- [EXERCISE]: Your answer should be the full set of entries, given again without alteration.

- [LISTED RECORDS]:
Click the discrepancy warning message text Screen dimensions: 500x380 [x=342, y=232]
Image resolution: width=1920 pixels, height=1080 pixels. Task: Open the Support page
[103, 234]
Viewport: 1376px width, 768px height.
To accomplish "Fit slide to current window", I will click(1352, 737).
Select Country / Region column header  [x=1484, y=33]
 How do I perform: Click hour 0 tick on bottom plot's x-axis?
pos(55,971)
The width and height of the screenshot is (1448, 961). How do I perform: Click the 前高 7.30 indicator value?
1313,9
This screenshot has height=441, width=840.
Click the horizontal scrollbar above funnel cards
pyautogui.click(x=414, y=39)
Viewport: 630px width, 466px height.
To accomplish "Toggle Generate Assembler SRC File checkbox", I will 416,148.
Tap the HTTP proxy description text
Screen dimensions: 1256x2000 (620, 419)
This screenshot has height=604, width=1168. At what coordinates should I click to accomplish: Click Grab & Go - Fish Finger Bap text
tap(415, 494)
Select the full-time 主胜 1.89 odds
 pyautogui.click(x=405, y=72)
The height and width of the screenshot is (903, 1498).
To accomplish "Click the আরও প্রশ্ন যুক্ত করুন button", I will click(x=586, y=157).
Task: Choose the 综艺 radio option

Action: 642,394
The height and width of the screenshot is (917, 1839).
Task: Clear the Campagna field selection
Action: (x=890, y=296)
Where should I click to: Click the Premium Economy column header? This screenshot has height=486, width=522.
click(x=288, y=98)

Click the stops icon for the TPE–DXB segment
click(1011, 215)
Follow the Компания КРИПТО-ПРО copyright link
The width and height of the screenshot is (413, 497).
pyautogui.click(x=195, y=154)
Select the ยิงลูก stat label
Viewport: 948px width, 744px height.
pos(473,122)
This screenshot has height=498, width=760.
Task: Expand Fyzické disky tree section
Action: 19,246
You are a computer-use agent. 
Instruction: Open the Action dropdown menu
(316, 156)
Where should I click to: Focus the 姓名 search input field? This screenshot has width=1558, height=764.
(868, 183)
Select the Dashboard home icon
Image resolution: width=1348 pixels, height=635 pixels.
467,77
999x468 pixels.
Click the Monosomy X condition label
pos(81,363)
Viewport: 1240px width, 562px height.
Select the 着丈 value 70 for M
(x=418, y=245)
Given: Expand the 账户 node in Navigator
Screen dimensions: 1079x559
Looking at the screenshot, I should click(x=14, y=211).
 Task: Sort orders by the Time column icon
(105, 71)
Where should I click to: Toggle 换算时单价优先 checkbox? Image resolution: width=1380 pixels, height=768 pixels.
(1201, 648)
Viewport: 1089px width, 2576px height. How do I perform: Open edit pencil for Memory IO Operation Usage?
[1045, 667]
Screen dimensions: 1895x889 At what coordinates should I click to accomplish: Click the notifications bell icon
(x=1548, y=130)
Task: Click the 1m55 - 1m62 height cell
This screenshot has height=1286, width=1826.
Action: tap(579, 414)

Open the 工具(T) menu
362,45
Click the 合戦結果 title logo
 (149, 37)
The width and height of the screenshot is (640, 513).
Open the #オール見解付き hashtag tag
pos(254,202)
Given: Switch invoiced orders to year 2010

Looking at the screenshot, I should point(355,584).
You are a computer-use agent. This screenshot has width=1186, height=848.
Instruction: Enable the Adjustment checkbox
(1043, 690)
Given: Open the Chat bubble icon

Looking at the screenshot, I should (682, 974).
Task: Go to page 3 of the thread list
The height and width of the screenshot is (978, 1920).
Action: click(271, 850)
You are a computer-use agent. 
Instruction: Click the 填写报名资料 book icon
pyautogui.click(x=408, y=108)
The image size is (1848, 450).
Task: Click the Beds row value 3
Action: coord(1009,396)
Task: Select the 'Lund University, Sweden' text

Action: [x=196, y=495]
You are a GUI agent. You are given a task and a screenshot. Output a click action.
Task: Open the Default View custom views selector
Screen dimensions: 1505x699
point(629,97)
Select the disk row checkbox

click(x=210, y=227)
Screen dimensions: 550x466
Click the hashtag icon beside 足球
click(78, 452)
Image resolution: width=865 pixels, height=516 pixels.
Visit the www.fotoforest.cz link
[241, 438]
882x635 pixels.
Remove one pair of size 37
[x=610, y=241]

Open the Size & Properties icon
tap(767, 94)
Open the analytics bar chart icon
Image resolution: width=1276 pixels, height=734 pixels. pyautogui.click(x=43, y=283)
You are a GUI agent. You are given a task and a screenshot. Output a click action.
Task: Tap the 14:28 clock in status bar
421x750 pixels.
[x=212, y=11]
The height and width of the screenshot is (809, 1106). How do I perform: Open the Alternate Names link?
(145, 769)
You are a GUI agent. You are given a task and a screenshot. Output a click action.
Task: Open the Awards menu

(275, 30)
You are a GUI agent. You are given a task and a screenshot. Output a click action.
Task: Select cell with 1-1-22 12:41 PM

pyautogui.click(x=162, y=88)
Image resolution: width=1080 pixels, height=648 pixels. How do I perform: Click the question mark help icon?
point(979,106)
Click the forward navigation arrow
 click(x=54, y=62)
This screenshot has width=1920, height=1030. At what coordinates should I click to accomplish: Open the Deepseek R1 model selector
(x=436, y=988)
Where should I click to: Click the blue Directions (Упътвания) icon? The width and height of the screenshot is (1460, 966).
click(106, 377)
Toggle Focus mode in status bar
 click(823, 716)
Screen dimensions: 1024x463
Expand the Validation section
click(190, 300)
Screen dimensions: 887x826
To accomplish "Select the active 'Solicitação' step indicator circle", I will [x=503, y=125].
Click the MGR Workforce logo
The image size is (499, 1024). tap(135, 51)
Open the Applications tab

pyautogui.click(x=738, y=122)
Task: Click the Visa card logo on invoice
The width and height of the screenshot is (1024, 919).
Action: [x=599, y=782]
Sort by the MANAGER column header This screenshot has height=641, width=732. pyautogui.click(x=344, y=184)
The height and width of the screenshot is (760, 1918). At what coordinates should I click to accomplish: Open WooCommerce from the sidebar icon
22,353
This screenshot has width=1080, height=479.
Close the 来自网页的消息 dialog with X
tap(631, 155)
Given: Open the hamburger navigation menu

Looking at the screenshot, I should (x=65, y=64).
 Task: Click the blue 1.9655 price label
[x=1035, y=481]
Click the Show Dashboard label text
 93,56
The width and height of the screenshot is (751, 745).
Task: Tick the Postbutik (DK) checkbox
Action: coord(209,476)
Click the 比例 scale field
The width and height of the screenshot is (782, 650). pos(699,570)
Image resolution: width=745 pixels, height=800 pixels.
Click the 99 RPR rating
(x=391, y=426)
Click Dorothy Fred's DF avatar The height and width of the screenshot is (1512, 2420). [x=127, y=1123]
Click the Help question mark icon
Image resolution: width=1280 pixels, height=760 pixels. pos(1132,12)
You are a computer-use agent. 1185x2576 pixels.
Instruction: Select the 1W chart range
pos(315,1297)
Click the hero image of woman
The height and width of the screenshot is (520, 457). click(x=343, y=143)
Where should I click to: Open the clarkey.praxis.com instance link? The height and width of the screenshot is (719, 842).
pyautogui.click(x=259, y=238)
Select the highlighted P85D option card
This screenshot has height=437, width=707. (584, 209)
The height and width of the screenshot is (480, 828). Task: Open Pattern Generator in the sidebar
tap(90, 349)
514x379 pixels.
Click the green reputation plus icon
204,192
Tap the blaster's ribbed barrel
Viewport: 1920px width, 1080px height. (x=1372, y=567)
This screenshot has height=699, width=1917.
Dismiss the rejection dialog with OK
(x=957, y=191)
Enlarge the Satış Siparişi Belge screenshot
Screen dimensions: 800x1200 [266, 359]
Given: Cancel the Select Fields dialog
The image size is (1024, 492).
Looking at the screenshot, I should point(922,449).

- [REPLY TO THE TASK]:
Click the discrepancy warning message text Screen dimensions: 500x380 [x=342, y=232]
Image resolution: width=1920 pixels, height=1080 pixels. Task: Open the Support page
[103, 234]
Viewport: 1376px width, 768px height.
To accomplish "Fit slide to current window", I will click(1352, 737).
Select Country / Region column header  [x=1484, y=33]
 How do I perform: Click hour 0 tick on bottom plot's x-axis?
pos(55,971)
The width and height of the screenshot is (1448, 961). How do I perform: Click the 前高 7.30 indicator value?
1313,9
This screenshot has height=441, width=840.
Click the horizontal scrollbar above funnel cards
pyautogui.click(x=414, y=39)
Viewport: 630px width, 466px height.
To accomplish "Toggle Generate Assembler SRC File checkbox", I will 416,148.
Tap the HTTP proxy description text
Screen dimensions: 1256x2000 (620, 419)
This screenshot has height=604, width=1168. At what coordinates should I click to accomplish: Click Grab & Go - Fish Finger Bap text
tap(415, 494)
Select the full-time 主胜 1.89 odds
 pyautogui.click(x=405, y=72)
The height and width of the screenshot is (903, 1498).
To accomplish "Click the আরও প্রশ্ন যুক্ত করুন button", I will click(x=586, y=157).
Task: Choose the 综艺 radio option

Action: 642,394
The height and width of the screenshot is (917, 1839).
Task: Clear the Campagna field selection
Action: (x=890, y=296)
Where should I click to: Click the Premium Economy column header? This screenshot has height=486, width=522.
click(x=288, y=98)

Click the stops icon for the TPE–DXB segment
click(1011, 215)
Follow the Компания КРИПТО-ПРО copyright link
The width and height of the screenshot is (413, 497).
pyautogui.click(x=195, y=154)
Select the ยิงลูก stat label
Viewport: 948px width, 744px height.
pos(473,122)
This screenshot has height=498, width=760.
Task: Expand Fyzické disky tree section
Action: 19,246
You are a computer-use agent. 
Instruction: Open the Action dropdown menu
(316, 156)
Where should I click to: Focus the 姓名 search input field? This screenshot has width=1558, height=764.
(868, 183)
Select the Dashboard home icon
Image resolution: width=1348 pixels, height=635 pixels.
467,77
999x468 pixels.
Click the Monosomy X condition label
pos(81,363)
Viewport: 1240px width, 562px height.
Select the 着丈 value 70 for M
(x=418, y=245)
Given: Expand the 账户 node in Navigator
Screen dimensions: 1079x559
Looking at the screenshot, I should click(x=14, y=211).
 Task: Sort orders by the Time column icon
(105, 71)
Where should I click to: Toggle 换算时单价优先 checkbox? Image resolution: width=1380 pixels, height=768 pixels.
(1201, 648)
Viewport: 1089px width, 2576px height. How do I perform: Open edit pencil for Memory IO Operation Usage?
[1045, 667]
Screen dimensions: 1895x889 At what coordinates should I click to accomplish: Click the notifications bell icon
(x=1548, y=130)
Task: Click the 1m55 - 1m62 height cell
This screenshot has height=1286, width=1826.
Action: tap(579, 414)

Open the 工具(T) menu
362,45
Click the 合戦結果 title logo
 (149, 37)
The width and height of the screenshot is (640, 513).
Open the #オール見解付き hashtag tag
pos(254,202)
Given: Switch invoiced orders to year 2010

Looking at the screenshot, I should point(355,584).
You are a computer-use agent. This screenshot has width=1186, height=848.
Instruction: Enable the Adjustment checkbox
(1043, 690)
Given: Open the Chat bubble icon

Looking at the screenshot, I should (682, 974).
Task: Go to page 3 of the thread list
The height and width of the screenshot is (978, 1920).
Action: click(271, 850)
You are a computer-use agent. 
Instruction: Click the 填写报名资料 book icon
pyautogui.click(x=408, y=108)
The image size is (1848, 450).
Task: Click the Beds row value 3
Action: coord(1009,396)
Task: Select the 'Lund University, Sweden' text

Action: [x=196, y=495]
You are a GUI agent. You are given a task and a screenshot. Output a click action.
Task: Open the Default View custom views selector
Screen dimensions: 1505x699
point(629,97)
Select the disk row checkbox

click(x=210, y=227)
Screen dimensions: 550x466
Click the hashtag icon beside 足球
click(78, 452)
Image resolution: width=865 pixels, height=516 pixels.
Visit the www.fotoforest.cz link
[241, 438]
882x635 pixels.
Remove one pair of size 37
[x=610, y=241]

Open the Size & Properties icon
tap(767, 94)
Open the analytics bar chart icon
Image resolution: width=1276 pixels, height=734 pixels. pyautogui.click(x=43, y=283)
You are a GUI agent. You are given a task and a screenshot. Output a click action.
Task: Tap the 14:28 clock in status bar
421x750 pixels.
[x=212, y=11]
The height and width of the screenshot is (809, 1106). How do I perform: Open the Alternate Names link?
(145, 769)
You are a GUI agent. You are given a task and a screenshot. Output a click action.
Task: Open the Awards menu

(275, 30)
You are a GUI agent. You are given a task and a screenshot. Output a click action.
Task: Select cell with 1-1-22 12:41 PM

pyautogui.click(x=162, y=88)
Image resolution: width=1080 pixels, height=648 pixels. How do I perform: Click the question mark help icon?
point(979,106)
Click the forward navigation arrow
 click(x=54, y=62)
This screenshot has width=1920, height=1030. At what coordinates should I click to accomplish: Open the Deepseek R1 model selector
(x=436, y=988)
Where should I click to: Click the blue Directions (Упътвания) icon? The width and height of the screenshot is (1460, 966).
click(106, 377)
Toggle Focus mode in status bar
 click(823, 716)
Screen dimensions: 1024x463
Expand the Validation section
click(190, 300)
Screen dimensions: 887x826
To accomplish "Select the active 'Solicitação' step indicator circle", I will [x=503, y=125].
Click the MGR Workforce logo
The image size is (499, 1024). tap(135, 51)
Open the Applications tab

pyautogui.click(x=738, y=122)
Task: Click the Visa card logo on invoice
The width and height of the screenshot is (1024, 919).
Action: [x=599, y=782]
Sort by the MANAGER column header This screenshot has height=641, width=732. pyautogui.click(x=344, y=184)
The height and width of the screenshot is (760, 1918). At what coordinates should I click to accomplish: Open WooCommerce from the sidebar icon
22,353
This screenshot has width=1080, height=479.
Close the 来自网页的消息 dialog with X
tap(631, 155)
Given: Open the hamburger navigation menu

Looking at the screenshot, I should (x=65, y=64).
 Task: Click the blue 1.9655 price label
[x=1035, y=481]
Click the Show Dashboard label text
 93,56
The width and height of the screenshot is (751, 745).
Task: Tick the Postbutik (DK) checkbox
Action: coord(209,476)
Click the 比例 scale field
The width and height of the screenshot is (782, 650). pos(699,570)
Image resolution: width=745 pixels, height=800 pixels.
Click the 99 RPR rating
(x=391, y=426)
Click Dorothy Fred's DF avatar The height and width of the screenshot is (1512, 2420). [x=127, y=1123]
Click the Help question mark icon
Image resolution: width=1280 pixels, height=760 pixels. pos(1132,12)
You are a computer-use agent. 1185x2576 pixels.
Instruction: Select the 1W chart range
pos(315,1297)
Click the hero image of woman
The height and width of the screenshot is (520, 457). click(x=343, y=143)
Where should I click to: Open the clarkey.praxis.com instance link? The height and width of the screenshot is (719, 842).
pyautogui.click(x=259, y=238)
Select the highlighted P85D option card
This screenshot has height=437, width=707. (584, 209)
The height and width of the screenshot is (480, 828). Task: Open Pattern Generator in the sidebar
tap(90, 349)
514x379 pixels.
Click the green reputation plus icon
204,192
Tap the blaster's ribbed barrel
Viewport: 1920px width, 1080px height. (x=1372, y=567)
This screenshot has height=699, width=1917.
Dismiss the rejection dialog with OK
(x=957, y=191)
Enlarge the Satış Siparişi Belge screenshot
Screen dimensions: 800x1200 [266, 359]
Given: Cancel the Select Fields dialog
The image size is (1024, 492).
Looking at the screenshot, I should point(922,449).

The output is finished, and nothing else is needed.